[Saved entries]
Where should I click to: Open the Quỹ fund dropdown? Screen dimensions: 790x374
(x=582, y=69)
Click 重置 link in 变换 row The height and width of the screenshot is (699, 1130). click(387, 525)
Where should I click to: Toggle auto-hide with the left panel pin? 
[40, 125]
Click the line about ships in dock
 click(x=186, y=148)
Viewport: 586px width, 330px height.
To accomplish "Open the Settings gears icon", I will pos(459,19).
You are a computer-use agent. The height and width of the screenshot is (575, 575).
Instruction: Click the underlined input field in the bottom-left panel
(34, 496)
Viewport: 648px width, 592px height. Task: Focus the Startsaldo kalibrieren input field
--
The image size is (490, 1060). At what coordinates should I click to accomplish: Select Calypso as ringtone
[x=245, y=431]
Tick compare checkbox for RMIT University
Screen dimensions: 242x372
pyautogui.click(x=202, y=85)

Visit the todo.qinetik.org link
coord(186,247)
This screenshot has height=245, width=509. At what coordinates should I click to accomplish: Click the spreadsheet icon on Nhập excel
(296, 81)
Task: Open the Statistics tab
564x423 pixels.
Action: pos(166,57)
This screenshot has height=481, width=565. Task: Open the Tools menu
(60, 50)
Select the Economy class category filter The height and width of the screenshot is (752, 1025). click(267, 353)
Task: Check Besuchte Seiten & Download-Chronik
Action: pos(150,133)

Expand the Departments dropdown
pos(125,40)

» Your goal: Read the data above and pull out each line that holds the string "Viewport".

» Answer space:
Viewport: 586px width, 330px height.
Viewport: 648px width, 592px height. Task: Focus the Startsaldo kalibrieren input field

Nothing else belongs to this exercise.